I shifted my agenda today. Broadened it to focus on engaging unapolagetically with the people and geography of the hill. I feel myself coming to know this little slice of the market, its pimps, business men, tourists, druggies, flower carriers, workers taking a smoke break, drinkers up at the Virginia Inn. Each group has their own energy and potential, but I feel too clumsy to fully milk those potentials. As I get to know the space better I come to see and feel its ebb and flow. It moves in waves of excitement and activity, one lift after the next for a buzzing cycle, and then dead and grey and seemingly over for good until the next rush of circumstance brings a sense of life to the place. It was the same way driving a cab. Some combination of my timing, and my shifting confidence and perception created an image of the city breathing in and out, filling up with energy and emptying out of it in bursts of varying length. When I think about it, improvisational dance is often the same; bursts of intensity and spans of reflection or even boredom as we follow our naural patterns of being.
Back to the lift I think of the highlights.
An awkward time sitting next to an old man on the driftwood bench half way up, unsure how to tap into the rich well of his experience. He shuffled off.
Dancing after pushing the exuberant large man up at a run. Translating the movement of his flesh across his back into luscious gyrations as I leaped and skittered my way back down, slashing my right arm with a feather I had found in its cuff.

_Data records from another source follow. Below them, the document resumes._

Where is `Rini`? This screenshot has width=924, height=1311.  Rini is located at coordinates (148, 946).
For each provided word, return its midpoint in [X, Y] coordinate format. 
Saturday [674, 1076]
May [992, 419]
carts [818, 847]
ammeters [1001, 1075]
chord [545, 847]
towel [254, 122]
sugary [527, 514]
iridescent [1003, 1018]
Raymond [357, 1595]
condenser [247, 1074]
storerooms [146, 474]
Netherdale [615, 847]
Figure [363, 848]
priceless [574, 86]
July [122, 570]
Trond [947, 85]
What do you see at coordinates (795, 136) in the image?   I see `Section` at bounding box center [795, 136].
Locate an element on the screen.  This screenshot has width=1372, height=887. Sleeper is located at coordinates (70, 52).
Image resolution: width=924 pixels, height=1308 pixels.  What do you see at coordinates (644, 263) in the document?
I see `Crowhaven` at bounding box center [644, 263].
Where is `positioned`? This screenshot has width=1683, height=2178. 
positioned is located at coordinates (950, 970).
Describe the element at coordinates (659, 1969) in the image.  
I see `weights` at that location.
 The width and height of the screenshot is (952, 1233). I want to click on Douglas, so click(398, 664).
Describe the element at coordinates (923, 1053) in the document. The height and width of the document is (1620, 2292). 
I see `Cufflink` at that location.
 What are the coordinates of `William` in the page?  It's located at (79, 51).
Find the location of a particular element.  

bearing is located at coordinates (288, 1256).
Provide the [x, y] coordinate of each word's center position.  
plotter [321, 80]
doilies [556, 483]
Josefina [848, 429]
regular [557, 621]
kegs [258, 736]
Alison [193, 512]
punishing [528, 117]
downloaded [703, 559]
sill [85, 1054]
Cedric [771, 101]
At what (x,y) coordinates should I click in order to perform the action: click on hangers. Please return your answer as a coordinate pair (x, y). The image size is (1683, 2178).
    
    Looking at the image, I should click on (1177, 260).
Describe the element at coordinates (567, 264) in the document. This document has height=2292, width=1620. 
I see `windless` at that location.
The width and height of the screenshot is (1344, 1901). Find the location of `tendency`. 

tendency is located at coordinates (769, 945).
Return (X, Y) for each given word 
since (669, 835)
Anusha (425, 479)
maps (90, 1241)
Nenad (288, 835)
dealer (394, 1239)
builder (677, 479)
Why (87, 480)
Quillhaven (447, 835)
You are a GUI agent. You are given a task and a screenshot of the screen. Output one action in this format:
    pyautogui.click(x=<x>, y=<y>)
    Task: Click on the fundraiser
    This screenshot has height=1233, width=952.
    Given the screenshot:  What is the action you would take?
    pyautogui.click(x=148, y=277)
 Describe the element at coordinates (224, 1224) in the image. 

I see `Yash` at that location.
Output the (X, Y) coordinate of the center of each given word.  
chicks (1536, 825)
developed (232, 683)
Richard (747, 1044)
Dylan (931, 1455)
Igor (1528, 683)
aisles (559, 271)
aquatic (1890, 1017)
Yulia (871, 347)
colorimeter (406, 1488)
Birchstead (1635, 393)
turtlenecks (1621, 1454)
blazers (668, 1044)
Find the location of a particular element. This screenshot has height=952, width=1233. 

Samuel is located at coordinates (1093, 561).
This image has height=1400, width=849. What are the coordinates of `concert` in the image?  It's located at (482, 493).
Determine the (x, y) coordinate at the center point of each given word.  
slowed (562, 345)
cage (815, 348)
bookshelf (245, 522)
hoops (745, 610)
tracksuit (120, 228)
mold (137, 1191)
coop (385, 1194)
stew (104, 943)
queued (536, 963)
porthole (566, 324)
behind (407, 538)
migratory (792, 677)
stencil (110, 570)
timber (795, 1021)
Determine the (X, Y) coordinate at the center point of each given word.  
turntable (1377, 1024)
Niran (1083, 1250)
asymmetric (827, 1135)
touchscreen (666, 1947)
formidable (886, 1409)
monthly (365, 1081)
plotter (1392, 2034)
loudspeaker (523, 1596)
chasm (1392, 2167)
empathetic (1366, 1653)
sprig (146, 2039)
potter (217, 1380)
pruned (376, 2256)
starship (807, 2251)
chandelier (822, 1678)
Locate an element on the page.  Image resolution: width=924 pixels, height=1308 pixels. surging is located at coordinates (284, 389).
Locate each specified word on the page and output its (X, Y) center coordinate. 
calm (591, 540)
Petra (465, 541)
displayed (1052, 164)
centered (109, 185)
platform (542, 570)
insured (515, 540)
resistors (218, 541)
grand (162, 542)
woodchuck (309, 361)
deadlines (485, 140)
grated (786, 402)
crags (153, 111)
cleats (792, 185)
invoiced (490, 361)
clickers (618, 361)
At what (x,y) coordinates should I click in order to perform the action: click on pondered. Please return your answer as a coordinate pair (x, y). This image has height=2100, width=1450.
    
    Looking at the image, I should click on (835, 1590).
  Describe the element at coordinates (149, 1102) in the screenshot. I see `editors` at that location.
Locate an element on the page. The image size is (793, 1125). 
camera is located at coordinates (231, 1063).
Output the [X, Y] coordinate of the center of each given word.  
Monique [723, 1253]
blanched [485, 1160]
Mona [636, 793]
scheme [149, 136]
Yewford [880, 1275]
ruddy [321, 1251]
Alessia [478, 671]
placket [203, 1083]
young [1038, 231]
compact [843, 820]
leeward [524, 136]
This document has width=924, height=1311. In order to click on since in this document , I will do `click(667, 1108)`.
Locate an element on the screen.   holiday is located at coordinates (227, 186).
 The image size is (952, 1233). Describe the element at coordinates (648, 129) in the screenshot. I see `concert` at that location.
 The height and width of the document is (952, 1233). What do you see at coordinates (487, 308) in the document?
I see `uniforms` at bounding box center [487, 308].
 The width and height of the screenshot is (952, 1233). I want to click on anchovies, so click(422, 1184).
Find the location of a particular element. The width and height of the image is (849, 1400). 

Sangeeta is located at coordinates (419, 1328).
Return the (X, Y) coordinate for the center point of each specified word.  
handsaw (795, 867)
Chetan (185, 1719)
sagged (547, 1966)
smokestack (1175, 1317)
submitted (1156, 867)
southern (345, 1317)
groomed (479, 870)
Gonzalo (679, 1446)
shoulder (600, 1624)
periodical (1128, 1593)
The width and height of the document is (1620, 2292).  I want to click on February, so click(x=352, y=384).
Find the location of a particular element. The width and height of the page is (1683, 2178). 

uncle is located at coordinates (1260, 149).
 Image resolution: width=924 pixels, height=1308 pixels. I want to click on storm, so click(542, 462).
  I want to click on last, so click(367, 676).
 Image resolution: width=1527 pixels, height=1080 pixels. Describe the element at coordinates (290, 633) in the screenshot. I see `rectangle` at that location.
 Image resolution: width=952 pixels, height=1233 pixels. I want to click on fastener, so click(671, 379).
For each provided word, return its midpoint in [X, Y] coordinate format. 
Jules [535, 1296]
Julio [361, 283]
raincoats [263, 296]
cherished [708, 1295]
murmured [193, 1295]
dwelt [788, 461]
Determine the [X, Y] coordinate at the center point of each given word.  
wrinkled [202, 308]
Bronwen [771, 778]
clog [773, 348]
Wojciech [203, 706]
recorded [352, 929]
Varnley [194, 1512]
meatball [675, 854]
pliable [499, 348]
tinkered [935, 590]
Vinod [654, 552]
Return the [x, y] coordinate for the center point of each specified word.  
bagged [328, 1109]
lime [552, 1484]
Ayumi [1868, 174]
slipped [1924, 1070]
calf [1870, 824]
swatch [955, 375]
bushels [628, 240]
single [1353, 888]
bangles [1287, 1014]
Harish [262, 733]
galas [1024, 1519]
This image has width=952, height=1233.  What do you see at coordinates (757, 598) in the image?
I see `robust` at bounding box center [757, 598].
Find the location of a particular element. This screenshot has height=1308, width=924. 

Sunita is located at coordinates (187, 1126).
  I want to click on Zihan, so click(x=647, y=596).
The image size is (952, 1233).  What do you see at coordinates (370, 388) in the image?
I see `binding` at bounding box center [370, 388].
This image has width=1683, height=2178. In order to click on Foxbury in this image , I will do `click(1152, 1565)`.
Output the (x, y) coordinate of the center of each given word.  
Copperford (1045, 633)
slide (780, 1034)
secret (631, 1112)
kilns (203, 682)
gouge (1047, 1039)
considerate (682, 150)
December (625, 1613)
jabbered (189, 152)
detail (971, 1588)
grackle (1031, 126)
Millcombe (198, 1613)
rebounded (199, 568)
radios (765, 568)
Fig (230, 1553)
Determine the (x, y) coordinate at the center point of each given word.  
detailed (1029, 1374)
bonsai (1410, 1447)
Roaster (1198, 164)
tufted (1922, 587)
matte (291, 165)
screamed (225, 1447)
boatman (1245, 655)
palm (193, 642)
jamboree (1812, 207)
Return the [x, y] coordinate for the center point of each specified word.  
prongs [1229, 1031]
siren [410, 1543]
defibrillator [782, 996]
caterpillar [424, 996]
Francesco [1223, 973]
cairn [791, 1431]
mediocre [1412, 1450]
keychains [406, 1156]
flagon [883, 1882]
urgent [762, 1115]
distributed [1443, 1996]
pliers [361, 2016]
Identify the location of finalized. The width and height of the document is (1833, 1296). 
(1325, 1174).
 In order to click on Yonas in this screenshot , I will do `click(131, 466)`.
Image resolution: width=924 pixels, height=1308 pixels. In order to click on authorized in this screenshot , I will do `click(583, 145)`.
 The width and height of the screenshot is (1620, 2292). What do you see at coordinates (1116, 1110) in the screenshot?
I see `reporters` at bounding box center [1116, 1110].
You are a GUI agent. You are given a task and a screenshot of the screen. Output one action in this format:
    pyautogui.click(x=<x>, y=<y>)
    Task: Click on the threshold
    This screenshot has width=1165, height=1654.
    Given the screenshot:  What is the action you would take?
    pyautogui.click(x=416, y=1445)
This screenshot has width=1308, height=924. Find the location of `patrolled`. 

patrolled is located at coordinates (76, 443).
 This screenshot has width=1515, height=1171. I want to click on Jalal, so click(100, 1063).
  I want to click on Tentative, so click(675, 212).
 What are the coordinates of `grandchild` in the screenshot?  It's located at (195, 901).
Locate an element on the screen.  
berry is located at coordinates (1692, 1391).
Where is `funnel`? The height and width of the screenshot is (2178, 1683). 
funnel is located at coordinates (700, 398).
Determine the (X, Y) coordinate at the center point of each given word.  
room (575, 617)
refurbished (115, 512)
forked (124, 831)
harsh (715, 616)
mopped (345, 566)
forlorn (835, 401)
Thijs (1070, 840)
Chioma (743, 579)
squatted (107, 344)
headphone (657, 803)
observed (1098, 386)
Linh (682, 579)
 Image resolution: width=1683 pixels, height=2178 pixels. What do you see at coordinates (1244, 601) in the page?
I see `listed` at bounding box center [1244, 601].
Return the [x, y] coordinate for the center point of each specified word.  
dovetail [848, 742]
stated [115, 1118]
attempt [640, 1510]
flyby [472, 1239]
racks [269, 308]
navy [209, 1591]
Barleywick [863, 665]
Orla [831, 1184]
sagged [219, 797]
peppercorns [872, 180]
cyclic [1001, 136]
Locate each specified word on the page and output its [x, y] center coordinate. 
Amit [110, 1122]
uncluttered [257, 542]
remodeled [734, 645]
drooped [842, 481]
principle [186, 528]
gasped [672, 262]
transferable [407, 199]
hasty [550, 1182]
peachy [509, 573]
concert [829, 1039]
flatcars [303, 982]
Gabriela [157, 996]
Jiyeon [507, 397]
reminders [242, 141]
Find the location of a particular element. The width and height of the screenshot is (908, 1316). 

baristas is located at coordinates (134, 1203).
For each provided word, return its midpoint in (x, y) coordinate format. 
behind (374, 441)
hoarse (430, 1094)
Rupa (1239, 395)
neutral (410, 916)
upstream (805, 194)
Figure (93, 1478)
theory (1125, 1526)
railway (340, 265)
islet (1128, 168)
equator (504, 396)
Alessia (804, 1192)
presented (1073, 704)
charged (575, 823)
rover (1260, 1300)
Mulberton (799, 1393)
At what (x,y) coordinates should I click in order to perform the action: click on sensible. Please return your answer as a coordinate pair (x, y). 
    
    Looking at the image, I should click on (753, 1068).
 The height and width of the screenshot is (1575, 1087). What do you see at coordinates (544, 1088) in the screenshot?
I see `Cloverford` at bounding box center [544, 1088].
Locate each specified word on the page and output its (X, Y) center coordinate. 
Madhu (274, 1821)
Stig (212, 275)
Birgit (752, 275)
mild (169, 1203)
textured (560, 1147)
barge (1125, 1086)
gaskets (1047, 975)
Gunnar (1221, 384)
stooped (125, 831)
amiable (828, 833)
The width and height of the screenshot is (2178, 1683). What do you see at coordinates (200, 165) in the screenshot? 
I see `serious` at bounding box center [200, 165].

Looking up the hill to see KT dancing, sad and poignant to my eyes, conveying a shared experience of struggle and half found release.
Helping a man with his cart even though at first he doesn't want help, I notice a scrawled sentence tucked into the chaos. It reads "He's at his limit." It touches me poignantly as coincidence often will do. An openness to the universe might be another way to call it, but how can I can convince people that it is worthwhile to have such an openess.
Watching what I assume to be a pimp and a prostitute arguing. He gets real agressive when Adam the photographer joins me, but we don't back down. They move off just before some bike cops arrive. Adam says he gets stuff like that all the time because of his big camera
Pushing the girl who gave me her full weight up at the end. I could have stepped back and lifted her into the air. I had her stop and she continued to give me her weight as she looked up at the sky. I must admit, such trust is sexy.
The exuberant large man and his entourage appearing time and again, almost like a reoccuring theme in a drug trip, each occurence more surreal than the last.
I struggle to put these moments into a larger framework and feel like we are making a mark. At the same time I hold on to these as moments of gratification withing a very difficult project. Without the joy and craft of movement to buttress my doubts, the project seems naked and open to question. When people ask why we are doing this I wish they would stop and really discuss whether it is worth doing because I am not sure, but they move on pretty quickly and it is all I can do to get out a line about openness to strangers or trying to shift the way you experience going up a hill. Carrying on seems like the most important thing. Its what seperates a momentary idea from its experienced execution, even though the reality never turns out like you expected.